WENDELL BERRY: Yeah. Of course. You can’t do that without being willing to be…it’s dangerous to…to do acts of civil disobedience. I think once you’ve…once you’ve crossed that line, well, something is settled.

BILL MOYERS: You’ve got to be contrary.

WENDELL BERRY: Well, you’ve got to be contrary, but there’s a world of pleasure in contrariness.
"Dance," they told me, and I stood still, and while they stood quiet in line at the gate of the Kingdom, I danced. "Pray," they said, and I laughed, covering myself in the earth’s brightnesses, and then stole off gray into the midst of a revel, and prayed like an orphan. When they said, "I know that my Redeemer liveth," I told them, "He’s dead." And when they told me, "God is dead," I answered, "He goes fishing every day in the Kentucky River. I see him often. … Going against men, I’ve heard at times a deep harmony thrumming in the mixture, and when they asked me what I say I don't know. It is not the only or the easiest way to come to the truth. It is one way.
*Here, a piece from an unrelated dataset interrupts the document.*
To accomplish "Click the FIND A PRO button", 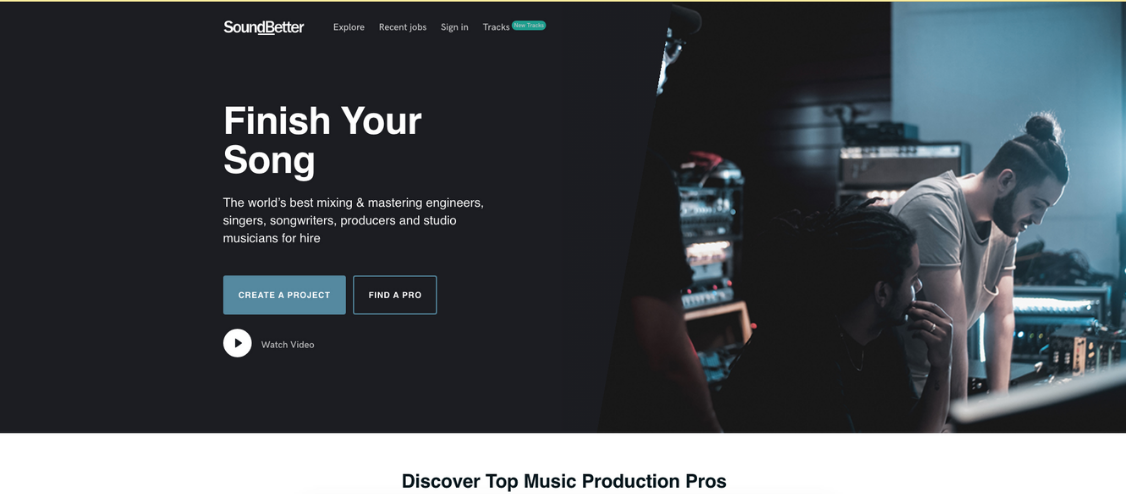I will [x=395, y=295].
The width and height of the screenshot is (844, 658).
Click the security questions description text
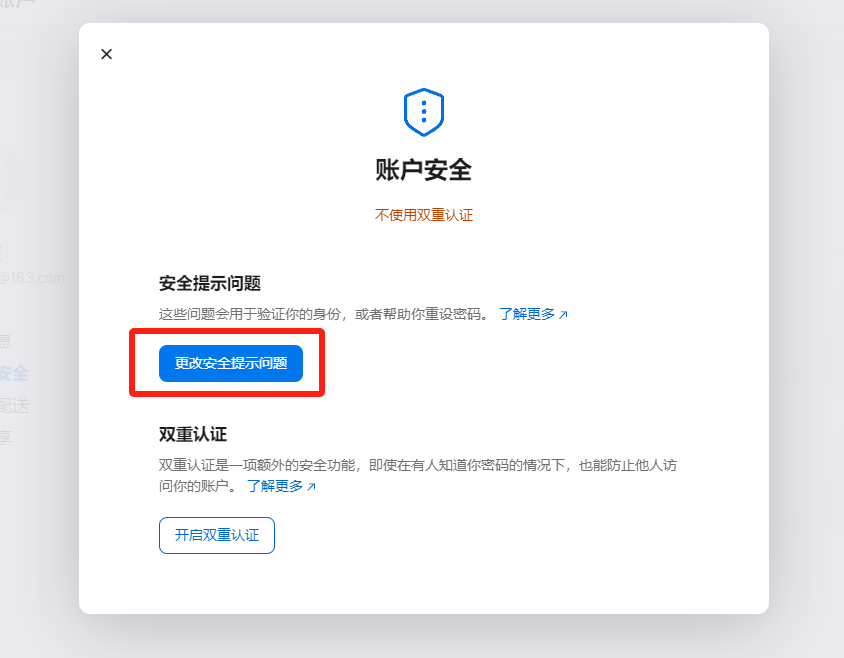click(323, 314)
BILL MOYERS: So as you talked about hope and I thought of your poem, “A Poem on Hope”, if you will read this.

WENDELL BERRY: All right.

It is hard to have hope. It is harder as you grow old, for hope must not depend on feeling good and there’s the dream of loneliness at absolute midnight. You also have withdrawn belief in the present reality of the future, which surely will surprise us, and hope is harder when it cannot come by prediction anymore than by wishing. But stop dithering. The young ask the old to hope. What will you tell them? Tell them at least what you say to yourself. Because we have not made our lives to fit our places, the forests are ruined, the fields, eroded, the streams polluted, the mountains, overturned. Hope then to belong to your place by your own knowledge of what it is that no other place is, and by your caring for it, as you care for no other place… This knowledge cannot be taken from you by power or by wealth. It will stop your ears to the powerful when they ask for your faith, and to the wealthy when they ask for your land and your work. … Be still and listen to the voices that belong to the stream banks and the trees and the open fields. … Find your hope, then, on the ground under your feet. Your hope of Heaven, let it rest on the ground underfoot…. The world is no better than its places. Its places at last are no better than their people while their people continue in them. When the people make dark the light within them, the world darkens.